Hollywood didn't laugh either. Mostly, when the couple
moved there in 1977, it yawned. "I tried out for a
goddam part in every major movie for three years,"
grumbles Tanya, who washed up in TV pilots like Pleasure
Cove and Zuma Beach. "And, no, I don't want to say what
major roles I tried out for," she adds. "Why should I
give those bastards the satisfaction?" In 1978 she was
signed on, then dropped from, CBS' Flying High, and the
following year she co-starred with Michelle Phillips in
a two-hour Vega$ special. "It was pretty good," figures
Roberts, "except they had Michelle and me dressed up in
cop uniforms. Hiding the assets, you know? It didn't go
anywhere." Then she was decimated—trying out for, but
losing, the Bo Derek part in "10." "When I heard the
Charlie's Angels role was open," Tanya says, "I kept
thinking, 'I want it. I deserve it. It's mine.' "

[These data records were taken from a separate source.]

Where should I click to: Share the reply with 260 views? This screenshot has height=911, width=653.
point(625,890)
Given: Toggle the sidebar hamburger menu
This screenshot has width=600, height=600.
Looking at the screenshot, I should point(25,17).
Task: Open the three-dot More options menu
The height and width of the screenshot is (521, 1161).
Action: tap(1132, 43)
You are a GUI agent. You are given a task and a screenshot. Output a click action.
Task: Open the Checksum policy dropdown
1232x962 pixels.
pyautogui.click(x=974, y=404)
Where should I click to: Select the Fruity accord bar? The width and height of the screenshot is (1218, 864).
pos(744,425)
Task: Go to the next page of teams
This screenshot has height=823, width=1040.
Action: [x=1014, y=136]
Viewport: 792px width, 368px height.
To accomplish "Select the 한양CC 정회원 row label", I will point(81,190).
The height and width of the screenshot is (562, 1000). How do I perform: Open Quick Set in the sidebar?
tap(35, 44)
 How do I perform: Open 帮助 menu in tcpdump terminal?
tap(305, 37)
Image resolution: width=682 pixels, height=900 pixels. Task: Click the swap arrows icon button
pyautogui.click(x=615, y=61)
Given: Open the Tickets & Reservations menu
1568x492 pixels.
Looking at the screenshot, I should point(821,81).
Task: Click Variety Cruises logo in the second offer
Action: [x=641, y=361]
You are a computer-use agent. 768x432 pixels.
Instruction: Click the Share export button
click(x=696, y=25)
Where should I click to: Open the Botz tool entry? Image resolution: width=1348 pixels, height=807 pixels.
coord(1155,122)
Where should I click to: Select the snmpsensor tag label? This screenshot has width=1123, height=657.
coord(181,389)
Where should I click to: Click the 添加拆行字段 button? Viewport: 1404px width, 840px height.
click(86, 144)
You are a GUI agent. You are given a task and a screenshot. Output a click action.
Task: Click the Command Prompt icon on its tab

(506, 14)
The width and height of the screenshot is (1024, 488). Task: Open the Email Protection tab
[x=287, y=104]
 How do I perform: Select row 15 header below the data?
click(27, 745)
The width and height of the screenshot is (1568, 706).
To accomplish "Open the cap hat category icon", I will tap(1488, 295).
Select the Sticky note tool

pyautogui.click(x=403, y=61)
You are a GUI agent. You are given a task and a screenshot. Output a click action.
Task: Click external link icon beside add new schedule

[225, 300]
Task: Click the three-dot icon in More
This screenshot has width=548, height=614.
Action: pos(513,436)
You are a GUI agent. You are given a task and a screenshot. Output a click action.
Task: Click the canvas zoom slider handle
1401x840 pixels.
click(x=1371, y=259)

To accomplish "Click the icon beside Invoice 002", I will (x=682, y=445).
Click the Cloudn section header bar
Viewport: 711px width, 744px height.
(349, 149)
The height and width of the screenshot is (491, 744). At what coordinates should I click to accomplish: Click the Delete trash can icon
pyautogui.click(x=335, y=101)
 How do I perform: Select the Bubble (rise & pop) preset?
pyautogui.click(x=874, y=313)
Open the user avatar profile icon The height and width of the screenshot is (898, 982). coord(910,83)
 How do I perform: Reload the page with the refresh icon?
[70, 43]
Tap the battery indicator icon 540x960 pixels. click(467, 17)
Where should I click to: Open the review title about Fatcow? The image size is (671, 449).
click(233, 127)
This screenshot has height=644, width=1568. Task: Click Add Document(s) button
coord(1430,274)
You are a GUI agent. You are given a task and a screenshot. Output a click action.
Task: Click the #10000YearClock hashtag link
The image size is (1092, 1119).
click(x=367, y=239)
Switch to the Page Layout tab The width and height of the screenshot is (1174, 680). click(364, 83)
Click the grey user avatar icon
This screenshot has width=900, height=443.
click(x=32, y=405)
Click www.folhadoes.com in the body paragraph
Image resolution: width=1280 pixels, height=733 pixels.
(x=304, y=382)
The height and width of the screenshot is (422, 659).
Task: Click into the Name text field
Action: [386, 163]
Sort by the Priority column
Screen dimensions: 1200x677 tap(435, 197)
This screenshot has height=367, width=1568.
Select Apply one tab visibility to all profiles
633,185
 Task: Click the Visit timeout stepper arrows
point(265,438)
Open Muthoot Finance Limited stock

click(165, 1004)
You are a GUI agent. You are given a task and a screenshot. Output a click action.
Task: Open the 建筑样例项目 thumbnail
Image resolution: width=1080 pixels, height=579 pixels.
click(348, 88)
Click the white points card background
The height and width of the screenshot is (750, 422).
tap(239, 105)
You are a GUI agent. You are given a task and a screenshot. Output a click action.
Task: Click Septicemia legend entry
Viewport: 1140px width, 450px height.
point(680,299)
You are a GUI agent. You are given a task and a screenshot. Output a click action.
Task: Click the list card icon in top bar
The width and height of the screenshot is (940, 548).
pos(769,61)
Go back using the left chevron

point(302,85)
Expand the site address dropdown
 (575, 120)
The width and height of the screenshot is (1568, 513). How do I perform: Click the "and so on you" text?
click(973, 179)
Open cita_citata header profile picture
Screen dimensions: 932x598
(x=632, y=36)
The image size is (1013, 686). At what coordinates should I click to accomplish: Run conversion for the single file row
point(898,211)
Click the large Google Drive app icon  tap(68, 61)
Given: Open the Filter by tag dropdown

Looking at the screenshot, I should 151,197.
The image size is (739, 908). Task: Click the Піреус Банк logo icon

Beating out Jayne Kennedy, Susie Coelho and what she
skeptically calls "the alleged 2,000 Angel candidates"
ended her three years of unconsummated flirtations with
success.
But has the suddenly successful Roberts also acquired
the "Angel jinx" that has claimed the marriages of
Farrah Fawcett, Jaclyn Smith, Kate Jackson and Cheryl
Ladd, while stunting the careers of Fawcett, Jackson and
Hack? Tanya and Barry aren't worried, even though his
income now seems minuscule compared to hers. "It doesn't
matter who's hot and who's not," philosophizes Barry.
"She's still the same person at home. Growing up, Tanya
never thought of herself as beautiful. So she took the
time to develop a personality."
Happy at last as an Angel, Roberts still feels miscast
as an Angeleno. "Jesus, L.A. drives you crazy," she
sputters. "I'm used to weather and walking and people
who say what they mean." She and Barry still live near
UCLA in a nondescript two-bedroom apartment she loves
"because it has wood floors. My God, every other
apartment in Los Angeles is done up with orange or green
carpets. Jesus. And I hate driving," she adds. "If I
ever have enough money, I'm going to hire a guy to
chauffeur me around in my Volkswagen."
She's already learning the other joys of affluence.
While on location in Hawaii, "Barry and I went off to
Kauai for a couple of days," Roberts reports. "We got in
this helicopter and put on headphones with Strauss
blaring away and they put us down on this secluded beach
at the foot of a huge waterfall, with two rubber rafts
and two bottles of champagne. It was heaven." Her goals
now are equally romantic and, this season at least, just
as attainable. Materially, "I guess what I really want
is to get very rich and be able to afford an acre in
Brentwood where I can have a couple of horses."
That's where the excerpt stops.